+++ Input data +++

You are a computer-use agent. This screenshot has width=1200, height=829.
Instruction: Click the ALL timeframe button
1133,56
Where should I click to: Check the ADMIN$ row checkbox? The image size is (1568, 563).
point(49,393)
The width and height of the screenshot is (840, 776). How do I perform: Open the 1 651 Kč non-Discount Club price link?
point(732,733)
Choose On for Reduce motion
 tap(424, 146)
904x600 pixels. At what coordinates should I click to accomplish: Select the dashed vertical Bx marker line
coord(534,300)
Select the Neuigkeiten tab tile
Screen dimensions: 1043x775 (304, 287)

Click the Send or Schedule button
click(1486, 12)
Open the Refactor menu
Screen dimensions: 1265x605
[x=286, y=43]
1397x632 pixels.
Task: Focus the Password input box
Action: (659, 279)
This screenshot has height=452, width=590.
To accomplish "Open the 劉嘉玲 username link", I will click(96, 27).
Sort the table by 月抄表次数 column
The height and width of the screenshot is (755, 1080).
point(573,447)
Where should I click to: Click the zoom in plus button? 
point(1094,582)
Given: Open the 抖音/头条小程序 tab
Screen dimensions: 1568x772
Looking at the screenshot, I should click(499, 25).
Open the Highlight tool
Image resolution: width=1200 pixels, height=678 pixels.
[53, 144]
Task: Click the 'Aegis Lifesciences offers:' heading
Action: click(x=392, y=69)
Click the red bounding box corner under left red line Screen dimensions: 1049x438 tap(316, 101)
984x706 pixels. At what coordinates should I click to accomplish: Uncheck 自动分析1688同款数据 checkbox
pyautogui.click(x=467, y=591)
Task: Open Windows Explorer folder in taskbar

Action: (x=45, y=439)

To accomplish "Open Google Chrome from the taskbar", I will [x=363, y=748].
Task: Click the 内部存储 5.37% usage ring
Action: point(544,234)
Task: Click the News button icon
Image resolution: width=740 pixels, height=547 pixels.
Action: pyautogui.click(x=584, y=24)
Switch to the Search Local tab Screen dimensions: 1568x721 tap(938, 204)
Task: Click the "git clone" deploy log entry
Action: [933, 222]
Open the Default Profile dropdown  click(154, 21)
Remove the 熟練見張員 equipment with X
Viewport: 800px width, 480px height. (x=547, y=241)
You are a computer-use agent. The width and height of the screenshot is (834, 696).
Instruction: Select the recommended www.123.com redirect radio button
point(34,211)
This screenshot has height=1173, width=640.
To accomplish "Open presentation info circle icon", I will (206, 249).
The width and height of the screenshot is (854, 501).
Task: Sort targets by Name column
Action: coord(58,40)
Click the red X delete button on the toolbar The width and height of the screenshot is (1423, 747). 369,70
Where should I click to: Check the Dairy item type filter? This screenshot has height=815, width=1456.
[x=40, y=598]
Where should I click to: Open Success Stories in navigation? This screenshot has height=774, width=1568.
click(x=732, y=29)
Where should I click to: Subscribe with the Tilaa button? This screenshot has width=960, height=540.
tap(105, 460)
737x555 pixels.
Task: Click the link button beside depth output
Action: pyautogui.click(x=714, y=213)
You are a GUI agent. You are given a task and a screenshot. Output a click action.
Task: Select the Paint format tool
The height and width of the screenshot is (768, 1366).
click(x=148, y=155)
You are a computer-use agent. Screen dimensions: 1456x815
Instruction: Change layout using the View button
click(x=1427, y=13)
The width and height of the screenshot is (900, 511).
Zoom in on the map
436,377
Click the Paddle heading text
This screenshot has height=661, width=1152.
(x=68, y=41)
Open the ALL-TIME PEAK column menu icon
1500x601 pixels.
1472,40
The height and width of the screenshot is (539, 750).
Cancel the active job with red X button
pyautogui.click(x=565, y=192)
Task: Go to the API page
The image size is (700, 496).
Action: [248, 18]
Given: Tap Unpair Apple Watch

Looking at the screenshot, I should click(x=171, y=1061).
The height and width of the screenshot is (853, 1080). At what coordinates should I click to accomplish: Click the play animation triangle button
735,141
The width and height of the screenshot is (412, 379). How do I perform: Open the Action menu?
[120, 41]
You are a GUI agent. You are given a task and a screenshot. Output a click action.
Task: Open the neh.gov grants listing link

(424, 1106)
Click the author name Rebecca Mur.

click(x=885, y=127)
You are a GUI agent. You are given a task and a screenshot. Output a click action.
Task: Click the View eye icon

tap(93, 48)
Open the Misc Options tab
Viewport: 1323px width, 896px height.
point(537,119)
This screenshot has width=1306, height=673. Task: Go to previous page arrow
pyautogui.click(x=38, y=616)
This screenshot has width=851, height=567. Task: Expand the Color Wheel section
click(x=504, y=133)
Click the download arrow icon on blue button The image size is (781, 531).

+++

Exercise goal
Tally the lines above containing "computer"; give only the number.

Answer to the exercise
3